TASK STATEMENT ▸ Copy the listing below line for line, changing nothing.
....
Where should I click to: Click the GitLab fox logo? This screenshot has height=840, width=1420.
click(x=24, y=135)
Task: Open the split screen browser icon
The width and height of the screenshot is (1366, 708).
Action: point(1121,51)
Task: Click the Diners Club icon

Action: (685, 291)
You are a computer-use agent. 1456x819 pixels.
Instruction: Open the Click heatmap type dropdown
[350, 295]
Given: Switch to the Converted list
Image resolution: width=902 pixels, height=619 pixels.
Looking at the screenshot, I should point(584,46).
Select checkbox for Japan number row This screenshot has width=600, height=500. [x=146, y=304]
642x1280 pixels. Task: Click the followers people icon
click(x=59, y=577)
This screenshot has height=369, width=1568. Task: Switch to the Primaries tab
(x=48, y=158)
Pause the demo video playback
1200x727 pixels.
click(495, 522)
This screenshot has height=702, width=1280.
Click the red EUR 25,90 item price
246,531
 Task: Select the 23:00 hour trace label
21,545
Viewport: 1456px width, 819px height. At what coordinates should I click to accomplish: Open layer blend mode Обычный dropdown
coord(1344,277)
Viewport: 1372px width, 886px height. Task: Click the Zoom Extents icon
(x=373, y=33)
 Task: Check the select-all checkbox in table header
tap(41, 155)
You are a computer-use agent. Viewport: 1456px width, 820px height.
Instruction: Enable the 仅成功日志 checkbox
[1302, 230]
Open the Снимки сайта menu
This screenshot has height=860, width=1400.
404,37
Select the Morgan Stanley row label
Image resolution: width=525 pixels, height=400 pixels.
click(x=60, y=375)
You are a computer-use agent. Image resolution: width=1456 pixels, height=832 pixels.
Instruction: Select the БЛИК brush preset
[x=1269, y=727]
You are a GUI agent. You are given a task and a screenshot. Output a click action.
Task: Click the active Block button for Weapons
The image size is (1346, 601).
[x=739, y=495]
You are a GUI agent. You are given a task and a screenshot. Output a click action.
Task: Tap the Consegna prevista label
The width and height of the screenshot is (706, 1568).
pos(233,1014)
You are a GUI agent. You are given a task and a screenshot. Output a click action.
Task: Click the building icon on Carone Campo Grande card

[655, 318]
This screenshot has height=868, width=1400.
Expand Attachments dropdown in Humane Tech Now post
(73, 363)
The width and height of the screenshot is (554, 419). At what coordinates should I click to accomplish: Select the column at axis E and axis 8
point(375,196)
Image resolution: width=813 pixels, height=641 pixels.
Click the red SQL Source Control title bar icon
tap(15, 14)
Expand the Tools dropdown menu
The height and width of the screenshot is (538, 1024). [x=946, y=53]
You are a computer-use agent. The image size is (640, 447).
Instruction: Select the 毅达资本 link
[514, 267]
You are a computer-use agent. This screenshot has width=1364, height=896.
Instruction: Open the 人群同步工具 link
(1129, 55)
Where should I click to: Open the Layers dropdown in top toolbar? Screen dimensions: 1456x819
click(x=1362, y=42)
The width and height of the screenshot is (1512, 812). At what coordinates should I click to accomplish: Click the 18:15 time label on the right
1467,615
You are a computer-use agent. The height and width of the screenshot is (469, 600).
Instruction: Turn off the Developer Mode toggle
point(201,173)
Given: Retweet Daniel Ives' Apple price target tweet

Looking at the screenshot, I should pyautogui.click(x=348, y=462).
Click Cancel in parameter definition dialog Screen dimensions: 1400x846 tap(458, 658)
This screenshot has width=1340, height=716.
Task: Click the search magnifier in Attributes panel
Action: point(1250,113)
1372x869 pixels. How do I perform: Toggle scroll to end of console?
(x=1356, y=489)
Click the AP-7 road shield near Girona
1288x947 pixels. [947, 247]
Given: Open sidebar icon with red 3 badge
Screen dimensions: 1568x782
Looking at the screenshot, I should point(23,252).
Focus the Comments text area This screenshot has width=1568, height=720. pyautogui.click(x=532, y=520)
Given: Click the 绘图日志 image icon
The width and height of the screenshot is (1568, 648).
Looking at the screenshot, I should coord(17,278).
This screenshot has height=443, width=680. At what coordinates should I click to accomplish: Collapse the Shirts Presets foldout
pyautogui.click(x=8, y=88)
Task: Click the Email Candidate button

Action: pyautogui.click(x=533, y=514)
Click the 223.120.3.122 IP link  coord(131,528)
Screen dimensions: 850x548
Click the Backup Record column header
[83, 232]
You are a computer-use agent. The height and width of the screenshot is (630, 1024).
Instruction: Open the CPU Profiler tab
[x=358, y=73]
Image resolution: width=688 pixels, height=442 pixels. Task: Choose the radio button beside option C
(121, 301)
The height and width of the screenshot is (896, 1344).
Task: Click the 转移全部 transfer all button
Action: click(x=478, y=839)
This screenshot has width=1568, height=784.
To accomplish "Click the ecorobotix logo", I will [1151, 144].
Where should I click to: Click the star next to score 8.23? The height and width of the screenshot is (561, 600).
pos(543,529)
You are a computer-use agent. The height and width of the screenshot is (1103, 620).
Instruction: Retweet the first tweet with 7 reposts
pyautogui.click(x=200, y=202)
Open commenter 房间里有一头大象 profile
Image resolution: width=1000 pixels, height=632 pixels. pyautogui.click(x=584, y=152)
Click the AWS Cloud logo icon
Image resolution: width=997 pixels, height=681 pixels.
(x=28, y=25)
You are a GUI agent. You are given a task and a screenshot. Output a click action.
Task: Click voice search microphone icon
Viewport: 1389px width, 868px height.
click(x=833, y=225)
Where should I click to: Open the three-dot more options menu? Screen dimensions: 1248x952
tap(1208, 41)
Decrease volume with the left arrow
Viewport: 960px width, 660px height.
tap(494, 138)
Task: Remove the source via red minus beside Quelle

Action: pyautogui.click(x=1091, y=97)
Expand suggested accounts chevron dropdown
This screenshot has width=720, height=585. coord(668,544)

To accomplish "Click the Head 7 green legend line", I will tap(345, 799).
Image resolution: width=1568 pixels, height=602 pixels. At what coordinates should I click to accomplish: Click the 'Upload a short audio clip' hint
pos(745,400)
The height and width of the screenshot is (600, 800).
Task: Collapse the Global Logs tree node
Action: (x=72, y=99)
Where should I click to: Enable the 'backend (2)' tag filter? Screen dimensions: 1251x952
....
RESULT OF THIS TASK ▸
Where should I click to: Click the GitLab fox logo? This screenshot has height=840, width=1420.
click(x=24, y=135)
Task: Open the split screen browser icon
The width and height of the screenshot is (1366, 708).
Action: point(1121,51)
Task: Click the Diners Club icon

Action: (685, 291)
You are a computer-use agent. 1456x819 pixels.
Instruction: Open the Click heatmap type dropdown
[350, 295]
Given: Switch to the Converted list
Image resolution: width=902 pixels, height=619 pixels.
Looking at the screenshot, I should point(584,46).
Select checkbox for Japan number row This screenshot has width=600, height=500. [x=146, y=304]
642x1280 pixels. Task: Click the followers people icon
click(x=59, y=577)
This screenshot has height=369, width=1568. Task: Switch to the Primaries tab
(x=48, y=158)
Pause the demo video playback
1200x727 pixels.
click(495, 522)
This screenshot has height=702, width=1280.
Click the red EUR 25,90 item price
246,531
 Task: Select the 23:00 hour trace label
21,545
Viewport: 1456px width, 819px height. At what coordinates should I click to accomplish: Open layer blend mode Обычный dropdown
coord(1344,277)
Viewport: 1372px width, 886px height. Task: Click the Zoom Extents icon
(x=373, y=33)
 Task: Check the select-all checkbox in table header
tap(41, 155)
You are a computer-use agent. Viewport: 1456px width, 820px height.
Instruction: Enable the 仅成功日志 checkbox
[1302, 230]
Open the Снимки сайта menu
This screenshot has height=860, width=1400.
404,37
Select the Morgan Stanley row label
Image resolution: width=525 pixels, height=400 pixels.
click(x=60, y=375)
You are a computer-use agent. Image resolution: width=1456 pixels, height=832 pixels.
Instruction: Select the БЛИК brush preset
[x=1269, y=727]
You are a GUI agent. You are given a task and a screenshot. Output a click action.
Task: Click the active Block button for Weapons
The image size is (1346, 601).
[x=739, y=495]
You are a GUI agent. You are given a task and a screenshot. Output a click action.
Task: Tap the Consegna prevista label
The width and height of the screenshot is (706, 1568).
pos(233,1014)
You are a GUI agent. You are given a task and a screenshot. Output a click action.
Task: Click the building icon on Carone Campo Grande card

[655, 318]
This screenshot has height=868, width=1400.
Expand Attachments dropdown in Humane Tech Now post
(73, 363)
The width and height of the screenshot is (554, 419). At what coordinates should I click to accomplish: Select the column at axis E and axis 8
point(375,196)
Image resolution: width=813 pixels, height=641 pixels.
Click the red SQL Source Control title bar icon
tap(15, 14)
Expand the Tools dropdown menu
The height and width of the screenshot is (538, 1024). [x=946, y=53]
You are a computer-use agent. The image size is (640, 447).
Instruction: Select the 毅达资本 link
[514, 267]
You are a computer-use agent. This screenshot has width=1364, height=896.
Instruction: Open the 人群同步工具 link
(1129, 55)
Where should I click to: Open the Layers dropdown in top toolbar? Screen dimensions: 1456x819
click(x=1362, y=42)
The width and height of the screenshot is (1512, 812). At what coordinates should I click to accomplish: Click the 18:15 time label on the right
1467,615
You are a computer-use agent. The height and width of the screenshot is (469, 600).
Instruction: Turn off the Developer Mode toggle
point(201,173)
Given: Retweet Daniel Ives' Apple price target tweet

Looking at the screenshot, I should pyautogui.click(x=348, y=462).
Click Cancel in parameter definition dialog Screen dimensions: 1400x846 tap(458, 658)
This screenshot has width=1340, height=716.
Task: Click the search magnifier in Attributes panel
Action: point(1250,113)
1372x869 pixels. How do I perform: Toggle scroll to end of console?
(x=1356, y=489)
Click the AP-7 road shield near Girona
1288x947 pixels. [947, 247]
Given: Open sidebar icon with red 3 badge
Screen dimensions: 1568x782
Looking at the screenshot, I should point(23,252).
Focus the Comments text area This screenshot has width=1568, height=720. pyautogui.click(x=532, y=520)
Given: Click the 绘图日志 image icon
The width and height of the screenshot is (1568, 648).
Looking at the screenshot, I should coord(17,278).
This screenshot has height=443, width=680. At what coordinates should I click to accomplish: Collapse the Shirts Presets foldout
pyautogui.click(x=8, y=88)
Task: Click the Email Candidate button

Action: pyautogui.click(x=533, y=514)
Click the 223.120.3.122 IP link  coord(131,528)
Screen dimensions: 850x548
Click the Backup Record column header
[83, 232]
You are a computer-use agent. The height and width of the screenshot is (630, 1024).
Instruction: Open the CPU Profiler tab
[x=358, y=73]
Image resolution: width=688 pixels, height=442 pixels. Task: Choose the radio button beside option C
(121, 301)
The height and width of the screenshot is (896, 1344).
Task: Click the 转移全部 transfer all button
Action: click(x=478, y=839)
This screenshot has width=1568, height=784.
To accomplish "Click the ecorobotix logo", I will [1151, 144].
Where should I click to: Click the star next to score 8.23? The height and width of the screenshot is (561, 600).
pos(543,529)
You are a computer-use agent. The height and width of the screenshot is (1103, 620).
Instruction: Retweet the first tweet with 7 reposts
pyautogui.click(x=200, y=202)
Open commenter 房间里有一头大象 profile
Image resolution: width=1000 pixels, height=632 pixels. pyautogui.click(x=584, y=152)
Click the AWS Cloud logo icon
Image resolution: width=997 pixels, height=681 pixels.
(x=28, y=25)
You are a GUI agent. You are given a task and a screenshot. Output a click action.
Task: Click voice search microphone icon
Viewport: 1389px width, 868px height.
click(x=833, y=225)
Where should I click to: Open the three-dot more options menu? Screen dimensions: 1248x952
tap(1208, 41)
Decrease volume with the left arrow
Viewport: 960px width, 660px height.
tap(494, 138)
Task: Remove the source via red minus beside Quelle

Action: pyautogui.click(x=1091, y=97)
Expand suggested accounts chevron dropdown
This screenshot has width=720, height=585. coord(668,544)

To accomplish "Click the Head 7 green legend line", I will tap(345, 799).
Image resolution: width=1568 pixels, height=602 pixels. At what coordinates should I click to accomplish: Click the 'Upload a short audio clip' hint
pos(745,400)
The height and width of the screenshot is (600, 800).
Task: Collapse the Global Logs tree node
Action: (x=72, y=99)
Where should I click to: Enable the 'backend (2)' tag filter? Screen dimensions: 1251x952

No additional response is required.